Workfusion is a relatively new company, fundamentally rooted in the AI world.
Almost all their public news or videos have a strong marketing component. But these two articles give a good idea of how their main solution (Workfusion SPA) works:
https://blog.workfusion.com/8-steps-to-supercharging-rpa-7b0982e4c7d3
https://blog.workfusion.com/5-top-questions-email-intake-processing-418ba7905e18
Workfusion’s idea is to use Machine Learning (with different algorithms) to extract information from documents (structured and unstructured) so the robot can perform actions depending on this information. The learning steps are standard (gathering significant samples, user support to show where the data is, and generating the knowledge base).
What the solution lacks, in my opinion, is complementing the AI part with a rules engine to implement the different use cases that commonly arise in these projects.

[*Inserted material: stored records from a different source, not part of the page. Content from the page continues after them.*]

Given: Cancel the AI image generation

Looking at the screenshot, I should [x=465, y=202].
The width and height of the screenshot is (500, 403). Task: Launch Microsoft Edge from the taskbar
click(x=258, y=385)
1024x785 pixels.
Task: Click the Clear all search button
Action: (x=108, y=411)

On the other hand, I’m surprised that, as AI specialists, all their public references talk about capturing very simple documents. For example, Workfusion holds a hackathon among its partners to push its technology to the highest level, and in the two editions held so far, the challenge has been to capture invoice information. As I’ve mentioned before, invoice data capture has been solved for over 15 years. I was hoping to find some more complex use cases.
Others
Most RPA vendors are working on systems that can analyze the work users do to build robots automatically (or more easily). Initially, the idea was fairly simple: record part of the user’s work, and the robot would be built by replaying the recorded tasks. This works well for demos, but it’s not very applicable in production because robots need to learn to handle exceptions, so manual configuration is eventually needed.
That’s why there are companies today trying to apply AI to this design phase, so that after observing a user for days, the software will automatically determine all the decisions the user makes based on the data on screen and implement the robot accordingly. It sounds a bit like science fiction, and currently, this solution works well for creating robots that execute the “happy path” (the task a user performs most frequently), but its designers admit it still has a long way to go before it can correctly recognize exceptions.
Conclusions
Let’s not fool ourselves—traditional RPA products, which only mimic a user’s movements on a PC, don’t require NASA-level technology or highly complex programming. If you want to choose the right one for your business, then you must consider its architecture and scalability, and above all, what gives them added value is the ability to understand the information they process, as this enables the automation of many more processes. AI helps in this area, which is why we’re seeing more and more marketing in this direction.
This is the path RPA vendors are following, although, as we’ve seen, there are significant differences between them today. While Kofax has been capturing document information for many years, others are just getting started, like Workfusion and Automation Anywhere; some haven’t even begun (Blue Prism), and others rely on third-party tools (UiPath), which has many drawbacks—different consultants, different maintenance, different licenses, etc.
The first to market are the ones who have dominated so far, but as we know, in technology, after the initial business development phase comes the competition phase (where we are now, with solutions popping up everywhere), and then comes the domination phase, with one or two solutions as undisputed leaders (which aren’t always the ones who started it all).
We still have some very interesting years ahead in the RPA world.